Nell’attesa che le analisi di laboratorio diano informazioni più precise sull’evoluzione del vino ci sono già importanti evidenze sul fronte della sostenibilità.
Il cantinamento in mare in particolare favorirebbe il risparmio energetico creando un ambiente naturalmente refrigerato per le bottiglie. Non essendo necessario regolare la temperatura e l'umidità con climatizzatori, né creare cantine isolate termicamente, l’impatto in termini di investimenti energetici e logistici è considerevole.
Volendo quantificare il risparmio viene in aiuto uno studio di Life Cycle Engineering secondo il quale per affinare in cantina vengono consumati circa 0,68 chilogrammi di CO2 per ogni bottiglia da 0,75centilitri.
Grazie alle temperature ideali e costanti dei fondali a 50 metri sotto il livello del mare, si risparmierebbero quindi circa 68 chilogrammi di CO2 per 1.000 bottiglie immerse.
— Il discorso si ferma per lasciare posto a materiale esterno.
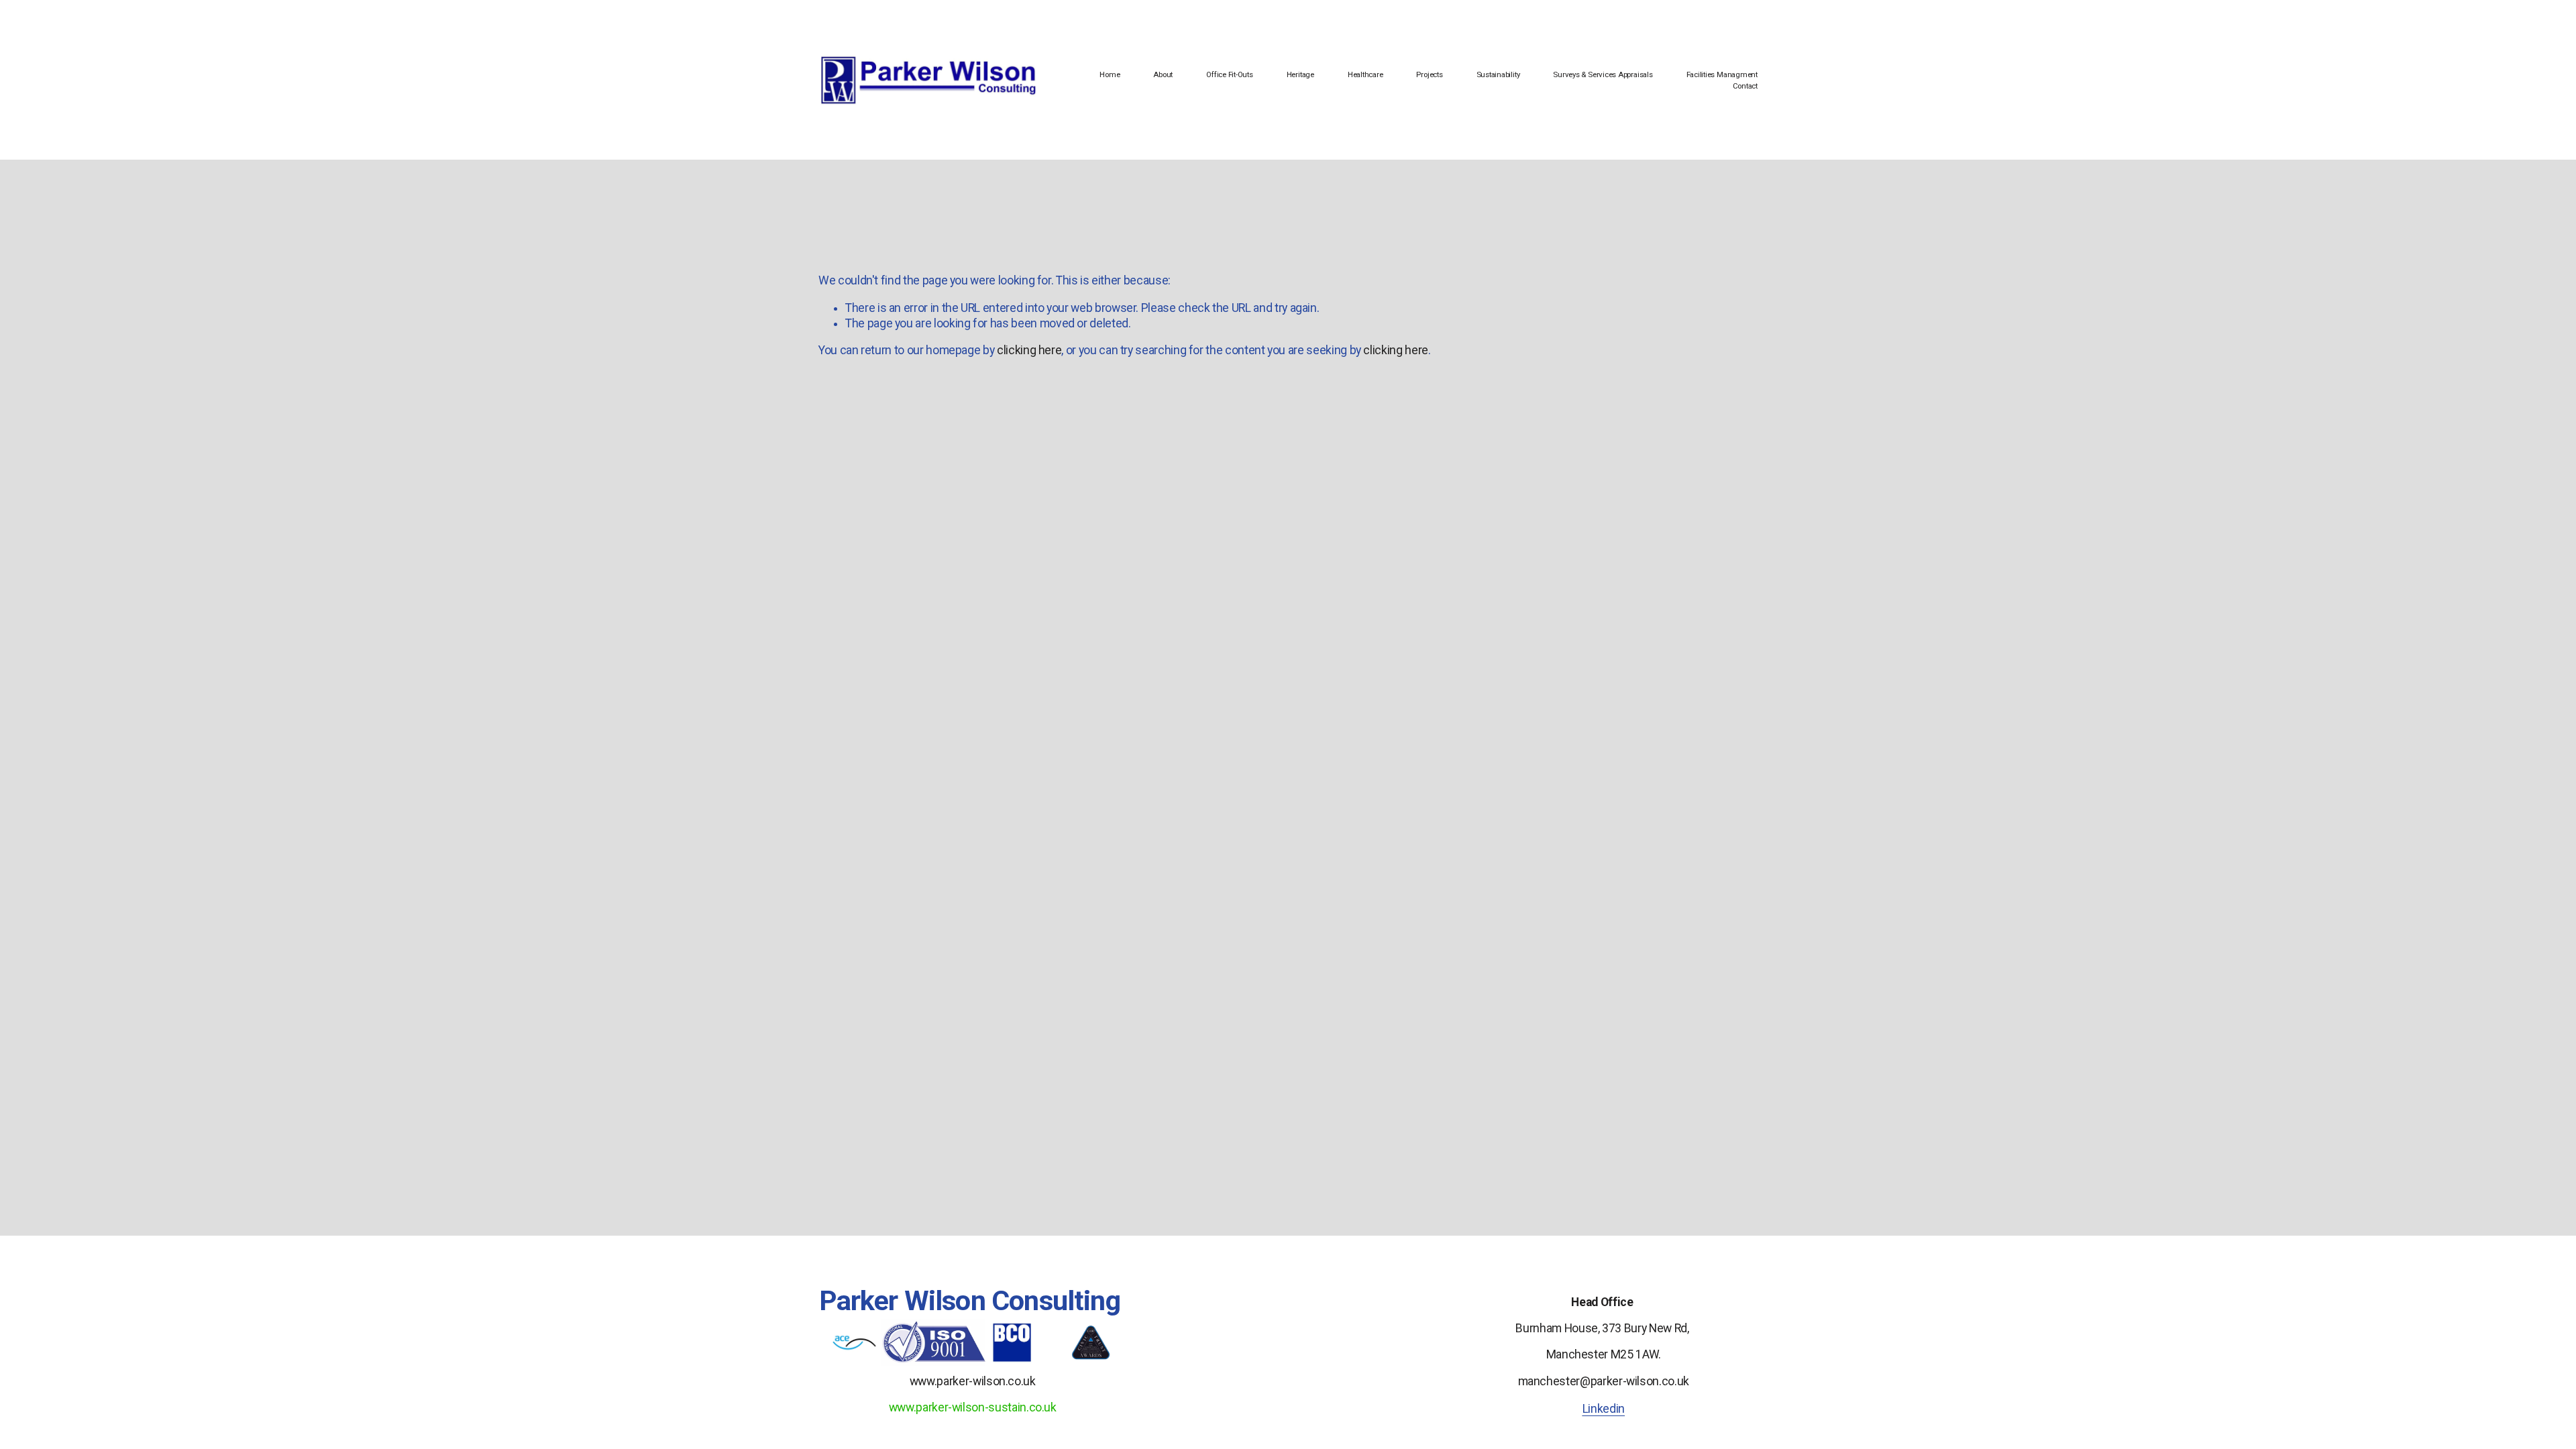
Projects (1429, 74)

Considerazioni che spogliano la corsa a destinazioni alternative alla cantina per l’affinamento dall’abito di mera operazione di marketing che in molti ad oggi tendono ad attribuirle. Non si andrebbe infatti a soddisfare esclusivamente la curiosità di un pubblico di enoappassionati sempre più esigente e alla ricerca di esperienze di degustazioni inusuali e accattivanti, ma anche ad onorare l’impegno stringente per l’intero comparto di abbracciare soluzioni convergenti rispetto agli obiettivi di tutela dell’ambiente.